Just in the thick of it, when the Stewart went out, rumbling and
roaring, we sighted Spot out in the middle. He'd got caught as he was
trying to cross up above somewhere. Steve and I yelled and shouted and
ran up and down the bank, tossing our hats in the air. Sometimes we'd
stop and hug each other, we were that boisterous, for we saw Spot's
finish. He didn't have a chance in a million. He didn't have any chance
at all. After the ice-run, we got into a canoe and paddled down to the
Yukon, and down the Yukon to Dawson, stopping to feed up for a week at
the cabins at the mouth of Henderson Creek. And as we came in to the
bank at Dawson, there sat that Spot, waiting for us, his ears pricked
up, his tail wagging, his mouth smiling, extending a hearty welcome to
us. Now how did he get out of that ice? How did he know we were coming
to Dawson, to the very hour and minute, to be out there on the bank
waiting for us?

The more I think of that Spot, the more I am convinced that there are
things in this world that go beyond science. On no scientific grounds
can that Spot be explained. It's psychic phenomena, or mysticism, or
something of that sort, I guess, with a lot of Theosophy thrown in. The
Klondike is a good country. I might have been there yet, and become a
millionaire, if it hadn't been for Spot. He got on my nerves. I stood
him for two years all together, and then I guess my stamina broke. It
was the summer of 1899 when I pulled out. I didn't say anything to
Steve. I just sneaked. But I fixed it up all right. I wrote Steve a
note, and enclosed a package of "rough-on-rats," telling him what to do
with it. I was worn down to skin and bone by that Spot, and I was that
nervous that I'd jump and look around when there wasn't anybody within
hailing distance. But it was astonishing the way I recuperated when I
got quit of him. I got back twenty pounds before I arrived in San
Francisco, and by the time I'd crossed the ferry to Oakland I was my old
self again, so that even my wife looked in vain for any change in me.

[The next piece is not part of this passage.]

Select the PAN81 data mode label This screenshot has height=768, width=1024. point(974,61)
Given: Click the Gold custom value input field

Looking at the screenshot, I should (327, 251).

Steve wrote to me once, and his letter seemed irritated. He took it kind
of hard because I'd left him with Spot. Also, he said he'd used the
"rough-on-rats," per directions, and that there was nothing doing. A
year went by. I was back in the office and prospering in all ways--even
getting a bit fat. And then Steve arrived. He didn't look me up. I read
his name in the steamer list, and wondered why. But I didn't wonder
long. I got up one morning and found that Spot chained to the gatepost
and holding up the milkman. Steve went north to Seattle, I learned, that
very morning. I didn't put on any more weight. My wife made me buy him a
collar and tag, and within an hour he showed his gratitude by killing
her pet Persian cat. There is no getting rid of that Spot. He will be
with me until I die, for he'll never die. My appetite is not so good
since he arrived, and my wife says I am looking peaked. Last night that
Spot got into Mr. Harvey's hen-house (Harvey is my next door neighbor)
and killed nineteen of his fancy-bred chickens. I shall have to pay for
them. My neighbors on the other side quarreled with my wife and then
moved out. Spot was the cause of it. And that is why I am disappointed
in Stephen Mackaye. I had no idea he was so mean a man.